===== Given passage
Plaintiff Margarita Gangadharan (“Plaintiff”) commenced the instant action against Defendants GNS Goods and Services, GNS Industries Inc., GNS, Gilmer Law Firm PLLC, George Hill George Gilmer, Nafeesah “Karen” Hines, and Joshua Niland (together, “Defendants”), pursuant to Title VII of the Civil Rights Act of 1964 (“Title VII”), 42 U.S.C. §§ 2000e et seq. the New York State Human Rights Law (“NYSHRL”) N.Y. Exec. Law §§ 290 et seq., and the New York City Human Rights Law (“NYCHRL”), N.Y.C Admin. Code §§ 8-107 et seq., alleging discrimination, harassment, hostile work environment, and retaliation based on her sex, gender, and legally protected complaints. (See generally ECF No. 54, Amended Complaint (“Amended Compl.”).) Plaintiff also alleges failure to pay regular and overtime wages, and retaliation, in violation of the Fair Labor Standards Act (“FLSA”), 29 U.S.C. §§ 201 et seq., and the New York Labor Laws (“NYLL”) Art. 19 §§ 650 et seq. (See generally Amended Compl.)
Presently before the Court is Plaintiff's renewed motion for default judgment, seeking entry of judgment as to liability against Defendants GNS Goods and Services, GNS Industries Inc., and GNS (“GNS Defendants”). (See ECF No. 133, Plaintiff's Motion for Default Judgment (“Motion”).) For the reasons set forth below, Plaintiff's motion is GRANTED against GNS Defendants as to liability for Plaintiff's Title VII and NYSHRL hostile environment and retaliation claims, NYCHRL discrimination and retaliation claims, and violations of the FLSA and the NYLL for failure to pay minimum and overtime wages and for retaliation.
Plaintiff commenced the instant action on December 25, 2018, alleging violations of Title VII, the NYSHRL, the NYCHRL, the FLSA and the NYLL, and seeking damages, attorney's fees, and costs, with interest. (See ECF No. 1, Complaint (“Compl.”).) The following alleged facts are taken from the Amended Complaint, the instant motion, and the supporting affirmation, which the Court treats as true for purposes of considering the instant motion. (See Amended Compl.; Motion; ECF No. 134, Affirmation in Support of Plaintiff's Motion for Default Judgment (“Affirmation”).)
Defendant GNS Industries Inc. is a domestic corporation d/b/a GNS and GNS Goods and Services. (Amended Compl. ¶¶ 9, 12‒ 13.) At all times relevant to this action, GNS Defendants maintained an office at 300 Cadman Plaza East, 12th Floor, Brooklyn, NY 11201. (Id. ¶ 14.) At all times relevant to this action, GNS Defendants employed fifteen or more staff members, had operating revenues in excess of $500, 000.00, and engaged in interstate commerce. (Id. ¶¶ 16‒18.)
==========
===== Supplied material
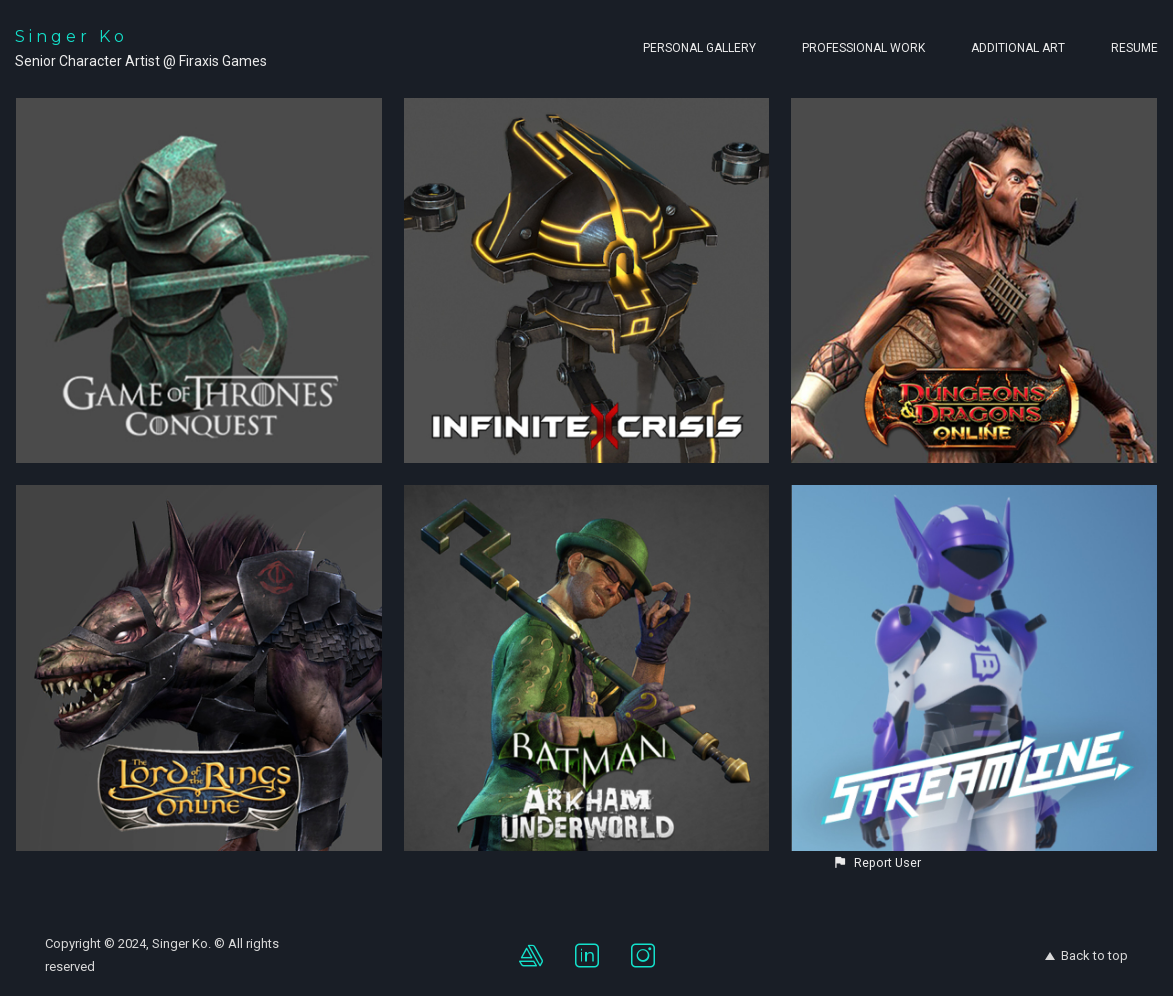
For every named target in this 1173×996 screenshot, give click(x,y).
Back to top (1086, 955)
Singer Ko (71, 36)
==========
▸ **The exercise**:
Name every ECF number cited in the default judgment ruling, each paired with the document it refers to. The listing above plays no part in what follows.

▸ **Output for this exercise**:
- ECF No. 54: Amended Complaint
- ECF No. 133: Plaintiff's Motion for Default Judgment
- ECF No. 1: Complaint
- ECF No. 134: Affirmation in Support of Plaintiff's Motion for Default Judgment